§ **Try it**
Can you format the records from the line with "Describe the element at coordinates (468, 286)" through the end of the records as a JSON list of strings, one per line, leaving out blank lines and the pictures?
* * * *
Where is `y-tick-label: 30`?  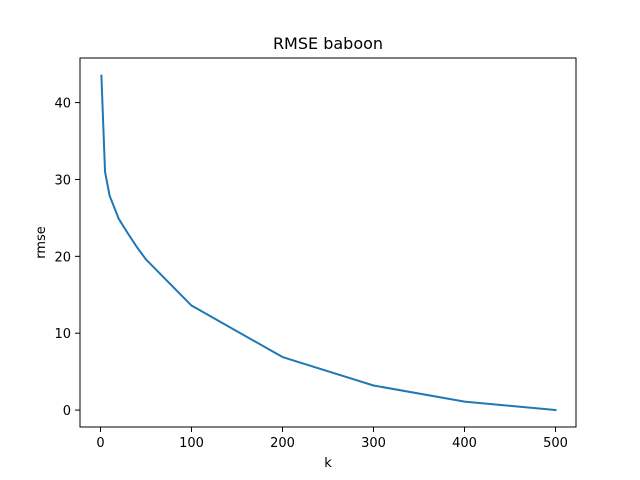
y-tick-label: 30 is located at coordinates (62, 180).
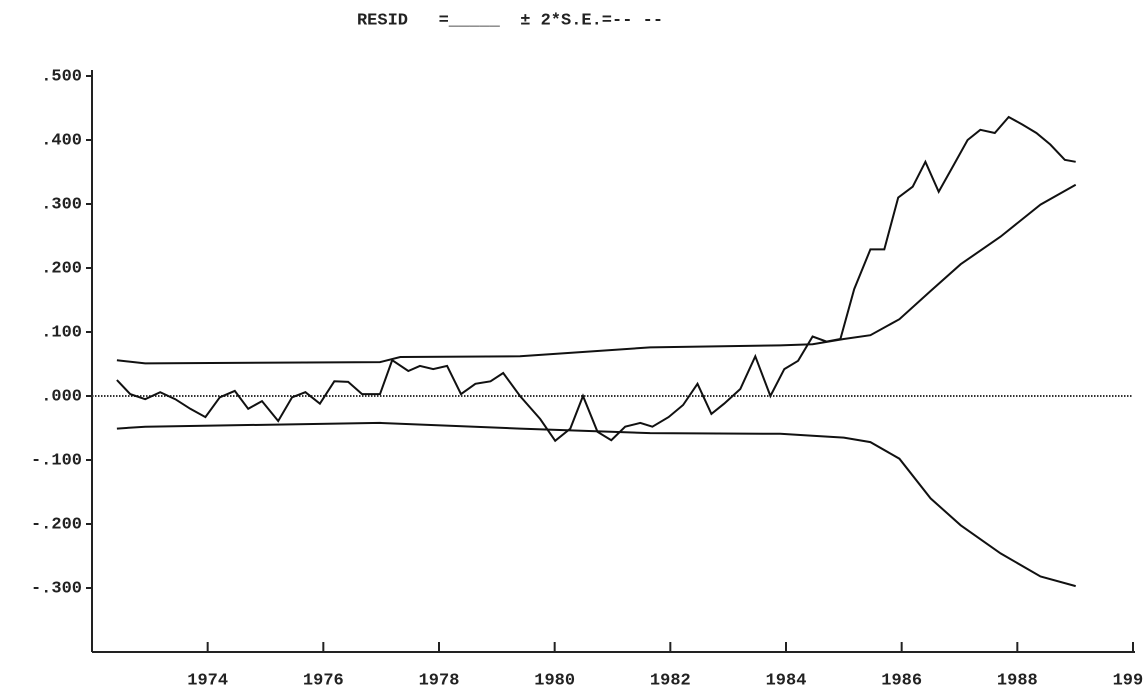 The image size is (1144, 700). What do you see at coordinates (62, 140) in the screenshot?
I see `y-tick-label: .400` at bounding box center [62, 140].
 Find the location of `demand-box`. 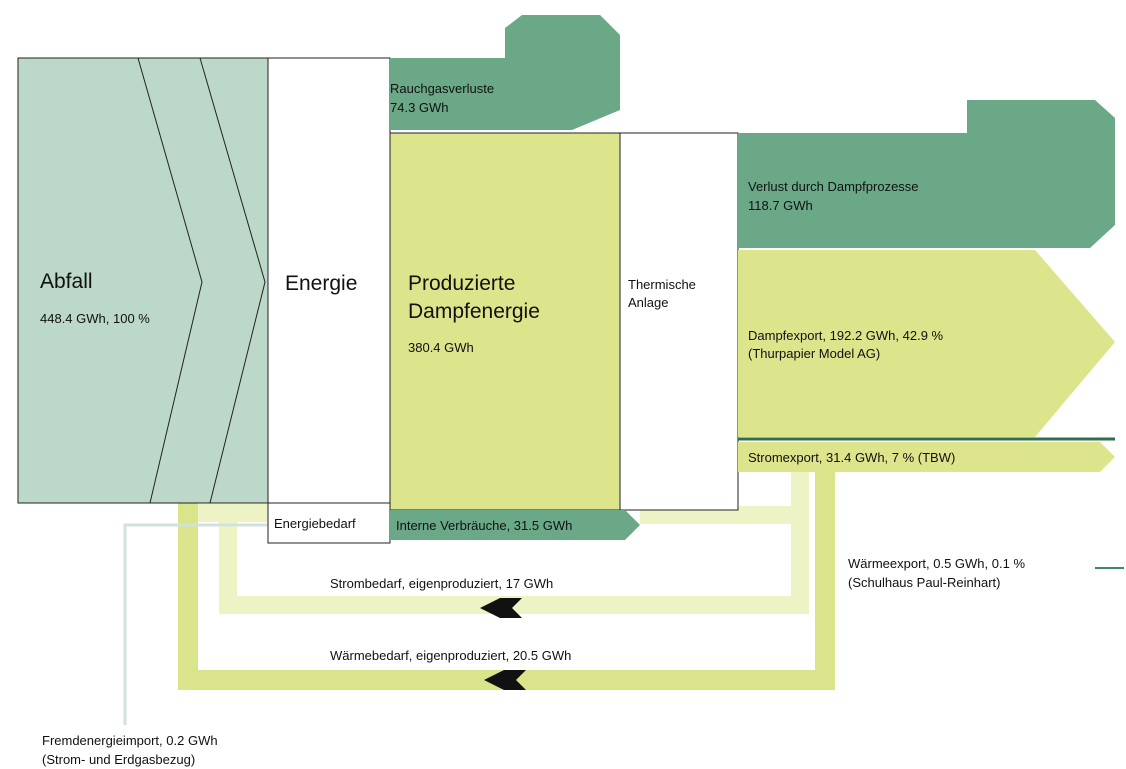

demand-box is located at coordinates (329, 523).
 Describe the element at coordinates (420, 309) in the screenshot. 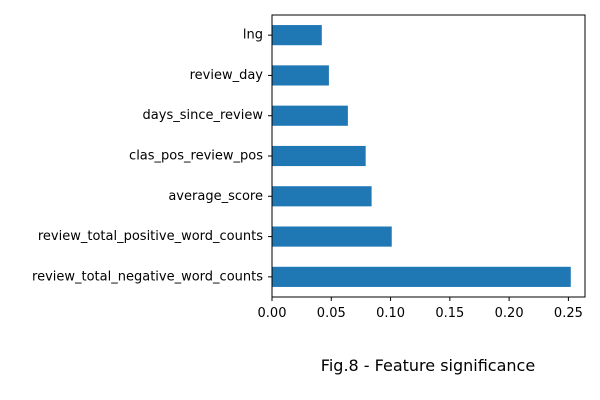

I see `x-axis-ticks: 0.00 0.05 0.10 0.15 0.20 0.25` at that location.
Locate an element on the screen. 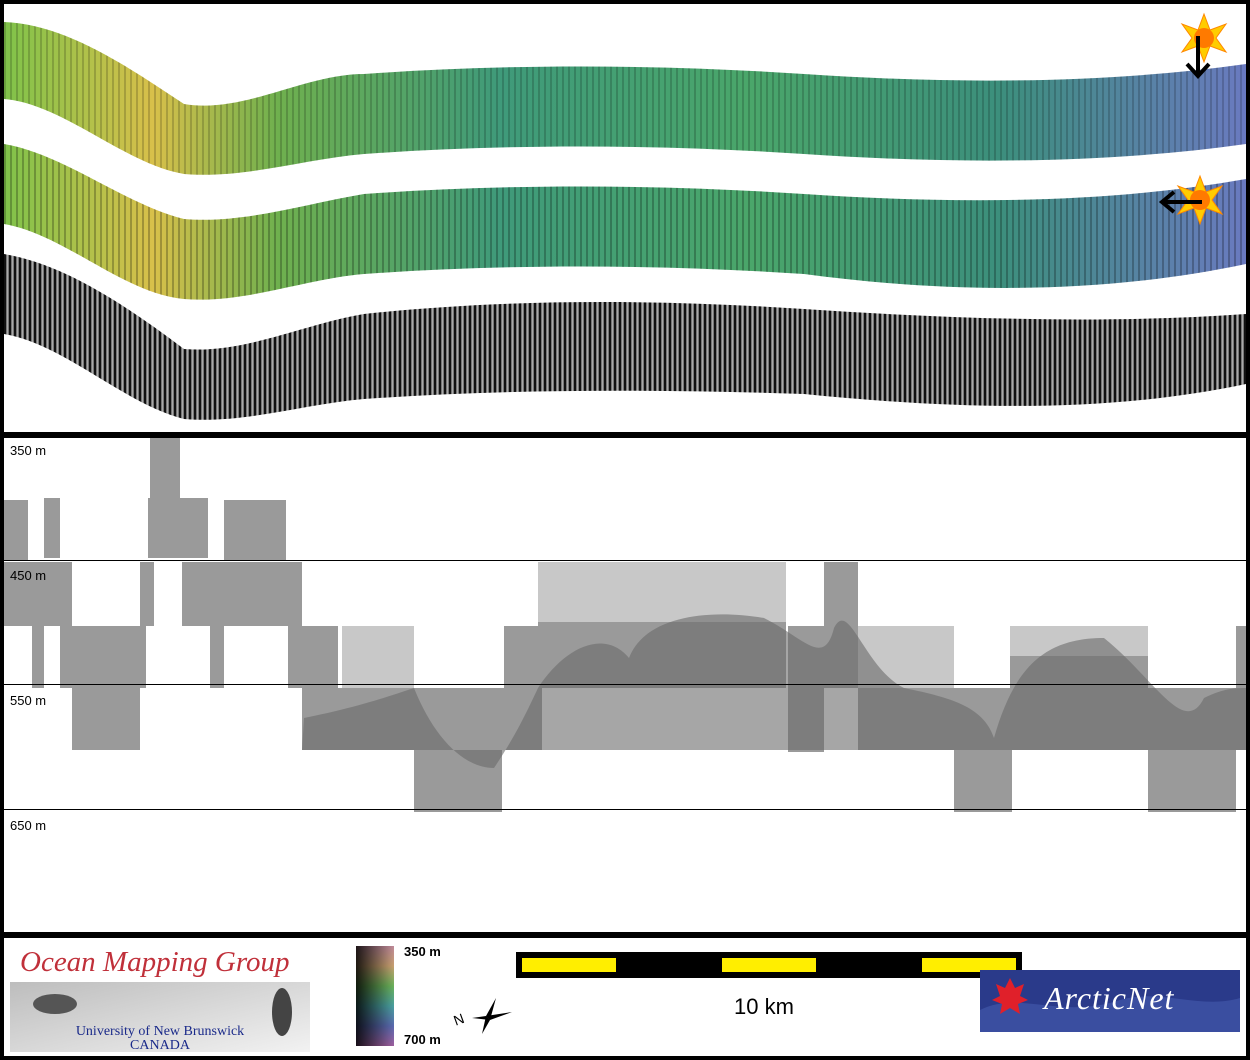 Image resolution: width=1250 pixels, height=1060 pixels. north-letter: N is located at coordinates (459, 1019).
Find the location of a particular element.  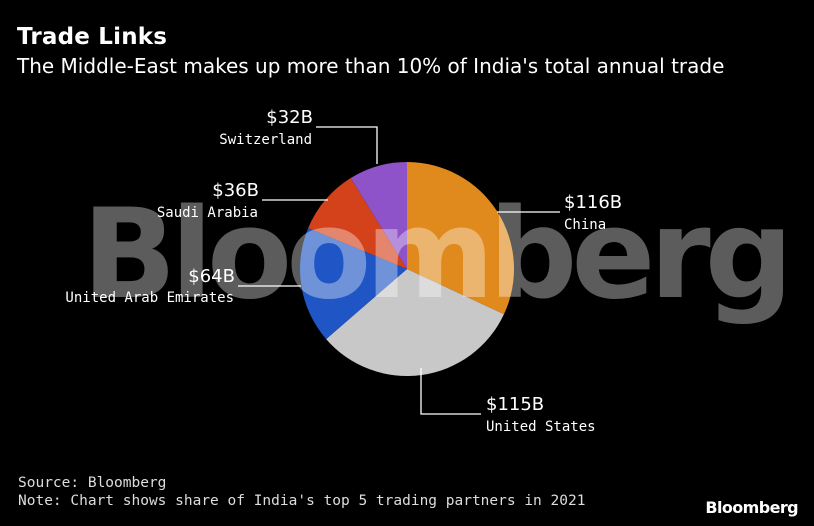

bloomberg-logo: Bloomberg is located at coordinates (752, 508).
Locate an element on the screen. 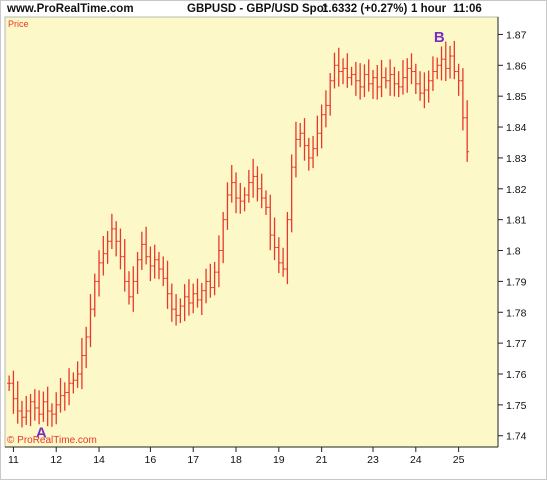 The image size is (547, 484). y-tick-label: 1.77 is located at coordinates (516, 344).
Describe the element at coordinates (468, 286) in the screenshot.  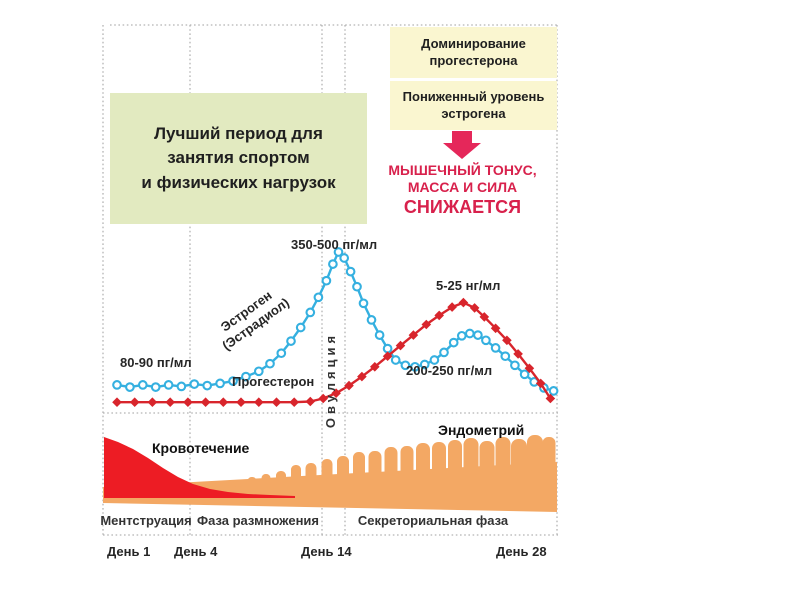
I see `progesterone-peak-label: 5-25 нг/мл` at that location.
* * * *
§ **Result below**
[
  "Describe the element at coordinates (468, 286) in the screenshot.  ",
  "I see `progesterone-peak-label: 5-25 нг/мл` at that location."
]